Im Westen was Neues! Auf der Georg-Schwarz-Straße, zwischen dem alten Arbeiterviertel Lindenau und dem angrenzenden Leutzsch, atmet fast jeder Pflasterstein Geschichte: Hier, wo die Tram-Linie 7 entlangrumpelt, erinnern Jugendstilfassaden und verblasste Schriftzüge an einst florierende Geschäfte, Gaststätten oder Kinos – weniger an die soziale Not der Gründerzeit oder aufmüpfige Jugend-Meuten, die gegen das NS-Regime opponierten. Nach 1989 drohte das unangepasste, zu DDR-Zeiten immer grauer gewordene Viertel jedoch endgültig den Anschluss zu verlieren. Längst hat die wundersame Wandlung des Leipziger Westens vom Problem-Kietz zum Trendquartier auch die Georg-Schwarz-Straße erreicht: Ein Biotop für Lebenskünstler, Studenten und junge Familien auf der Suche nach günstigem Wohnraum ist sie geworden. Vieles ist hier in Bewegung, fast alles möglich – sogar eine eigene Internetseite. Getragen werden die Aktivitäten von einem Netzwerk lokaler Akteure: Das Magistralenmanagement, dazu Bürgervereine oder sozio-kulturelle Initiativen, die alte Häuser selbst in Schuss bringen und neu beleben. Die urbane Ideenwerkstatt „kunZstoffe“, die Künstlern, Manufakturisten und Handwerkern Räume für kreatives Arbeiten zur Verfügung stellt. Das „hinZundkunZ“, das in einem selbst renovierten ehemaligen Uhren- und Schmuckgeschäft zu Konzerten, Lesebühnen und Filmabenden einlädt. Das Kinderbüro „Tüpfelhausen“, aus einem Familienportal entstanden. Der „Wollzirkel“ einer Modedesignerin oder die „Autodidaktische Initiative“, die auch Deutschkurse für Migrantenfamilien anbietet. Im Mai, wenn in den grünen Höfen, vor den Läden und Lokalen der wieder wachgeküssten Schönen das Georg-Schwarz-Straßenfest swingt, mit Live-Bands, Bratwurst und veganer Schoko-Tarte, trifft man sie alle. Mit der Reihe „westwärts“ hat seit 2012 auch „Leipzig liest“ den Sprung in das immer bunter werdende Viertel gewagt. Ob Krimis im Büro des Bürgervereins, junge Dichter im „Café Schwarz“ oder ein Abend über Leipzigs „Lost Places“ in einem der selbstverwalteten Projekte-Häuser – zu den mehr als ein Dutzend Veranstaltungen kommt das Publikum längst nicht mehr nur aus der Nachbarschaft. Einmal mehr erweisen sich die vier Tage im März als Inspirationsquelle und Mutmacher für neue, spannende Ideen. Davon haben am Ende alle etwas: Kietz-Akteure, Büchermacher – und neugierige Leser.

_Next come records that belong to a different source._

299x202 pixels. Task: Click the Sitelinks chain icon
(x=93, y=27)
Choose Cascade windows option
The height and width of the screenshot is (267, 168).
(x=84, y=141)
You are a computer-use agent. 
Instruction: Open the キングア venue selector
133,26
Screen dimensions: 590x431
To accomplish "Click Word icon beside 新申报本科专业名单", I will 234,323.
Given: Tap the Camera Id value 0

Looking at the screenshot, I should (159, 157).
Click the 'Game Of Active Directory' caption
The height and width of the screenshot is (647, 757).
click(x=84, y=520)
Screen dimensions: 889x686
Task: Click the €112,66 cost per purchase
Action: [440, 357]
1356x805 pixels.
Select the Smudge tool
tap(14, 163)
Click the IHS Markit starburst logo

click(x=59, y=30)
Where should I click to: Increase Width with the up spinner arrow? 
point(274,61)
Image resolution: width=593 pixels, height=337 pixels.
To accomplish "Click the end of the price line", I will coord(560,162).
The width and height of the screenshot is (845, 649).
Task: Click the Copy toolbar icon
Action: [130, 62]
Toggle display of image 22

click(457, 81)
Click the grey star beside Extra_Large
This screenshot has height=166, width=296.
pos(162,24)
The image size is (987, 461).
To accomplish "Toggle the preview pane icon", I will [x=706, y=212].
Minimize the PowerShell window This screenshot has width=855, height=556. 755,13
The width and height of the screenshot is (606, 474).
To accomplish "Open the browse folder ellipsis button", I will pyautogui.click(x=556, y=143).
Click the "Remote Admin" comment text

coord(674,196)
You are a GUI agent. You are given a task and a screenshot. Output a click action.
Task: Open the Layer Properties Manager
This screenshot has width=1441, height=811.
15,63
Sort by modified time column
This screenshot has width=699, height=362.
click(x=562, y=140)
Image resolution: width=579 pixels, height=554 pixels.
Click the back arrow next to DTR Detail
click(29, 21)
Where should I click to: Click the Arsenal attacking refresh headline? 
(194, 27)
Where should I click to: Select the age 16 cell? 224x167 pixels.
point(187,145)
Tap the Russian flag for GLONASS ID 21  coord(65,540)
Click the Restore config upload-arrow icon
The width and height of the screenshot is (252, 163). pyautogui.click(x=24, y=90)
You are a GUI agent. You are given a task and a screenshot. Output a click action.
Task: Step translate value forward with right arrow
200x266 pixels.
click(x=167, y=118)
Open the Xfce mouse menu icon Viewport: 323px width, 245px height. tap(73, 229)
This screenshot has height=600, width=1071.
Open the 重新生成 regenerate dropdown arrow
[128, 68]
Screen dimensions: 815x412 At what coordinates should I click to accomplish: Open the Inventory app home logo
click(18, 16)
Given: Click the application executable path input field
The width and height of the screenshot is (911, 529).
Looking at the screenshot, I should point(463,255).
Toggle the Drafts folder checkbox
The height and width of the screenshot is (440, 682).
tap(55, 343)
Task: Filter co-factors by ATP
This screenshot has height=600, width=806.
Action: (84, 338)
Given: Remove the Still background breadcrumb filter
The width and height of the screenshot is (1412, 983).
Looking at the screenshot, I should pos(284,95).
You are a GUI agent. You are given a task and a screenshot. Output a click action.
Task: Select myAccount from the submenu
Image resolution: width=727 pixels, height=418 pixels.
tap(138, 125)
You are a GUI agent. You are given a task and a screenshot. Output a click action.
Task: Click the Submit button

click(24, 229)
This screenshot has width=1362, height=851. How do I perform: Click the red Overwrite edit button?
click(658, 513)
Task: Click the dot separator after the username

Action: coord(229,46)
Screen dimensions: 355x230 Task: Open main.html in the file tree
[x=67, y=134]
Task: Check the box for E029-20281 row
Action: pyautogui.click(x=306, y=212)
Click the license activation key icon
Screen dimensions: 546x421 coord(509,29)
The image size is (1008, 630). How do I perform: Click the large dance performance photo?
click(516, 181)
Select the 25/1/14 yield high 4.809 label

Das Foto von Karen Lemme ist dem wunderbaren Georg-Schwarz-Straßen-Blog entnommen, den die Studentin Helena Mohr von Juni 2012 bis November 2013 betrieb. www.georgschwarzstrasse.wordpress.com
Grenzüberschreitungen Die Geschichte der naTo handelt vom mutigen Ausloten kultureller Freiräume – und sie beginnt 1982 mit einer heute fast wundersam anmutenden freundlichen Übernahme. Bis dahin hat der Geist der Ulbricht-Ära noch immer wie Mehltau über dem Saal des Kulturhauses „Nationale Front“ in der Leipziger Südvorstadt gelegen: Tanzstunden, Seniorennachmittage und Schachklub; einmal pro Woche hält der ABV, eine Art Stadtteilpolizist, seine Sprechstunde ab. Auch Reisepässe und Devisen werden im schummrigen Ambiente an westreisende Rentner ausgereicht, ein absurdes Ritual. Und nun? Fast über Nacht avanciert das Haus, von der Stasi misstrauisch beäugt, mit Lesungen, nächtlichem Jazz und genreübergreifenden Happenings zum Ort der Alternativkultur. Neben der offiziellen Bezeichnung kursiert in der Szene bald der Spitzname naTo. Ein Wortwitz, der sich nicht auf Anhieb erschließt – vermuten wir ein kleines Stück Anarchie in einem Land, das Mitglied im Warschauer Pakt ist. Die naTo wird zum Forum für junge Experimentalkünstler, Theaterprojekte, Dichter mit Auftrittsverbot, die Jazz-, Rock- und Punkszene. Unvergessen die mit Judy Lübke, dem Galeristen der Eigen+Art, eingefädelte, offiziell als „Faschingsveranstaltung“ deklarierte Verleihung des unabhängigen Kunstpreises „Prix de Jagot“. Grandios die Auftritte des „Front-Theaters“ mit Peter Turrinis „Rattenjagd“. Irrwitzig das Titanicfest, das am 30. Juni 1990 das monetäre Ende der DDR besiegelt. Der alte Schriftzug „Nationale Front“ ist von der Fassade verschwunden. Doch noch immer beweist die naTo, dass die Grenzen zwischen Musik und Theater, Profis und Amateuren, Avantgarde und Volksfest fließend sein können – ob mit den legendären Badewannen- und Seifenkisten-Rennen oder der Weltpremiere einer Band wie Rammstein. Neben Musik, Filmkunst und Off-Theater hat sich die naTo, gerade in Buchmesse-Zeiten, längst auch als wichtiger Literatur-Veranstaltungsort etabliert. Dabei blicken die Programm-Macher gern über den eigenen Tellerrand hinaus: Länder-Specials wie die Nordische Literaturnacht sind Highlights im „Leipzig liest“-Programm. Egal, ob Ost, West, Nord oder Süd: Die Mutter aller Kulturkneipen ist immer für eine literarische Weltreise gut. Immer geht es um spannende Autoren, um packende Geschichten. Wetten, dass das Licht in der naTo, wie vor 30 Jahren, erst gegen Morgen ausgeht?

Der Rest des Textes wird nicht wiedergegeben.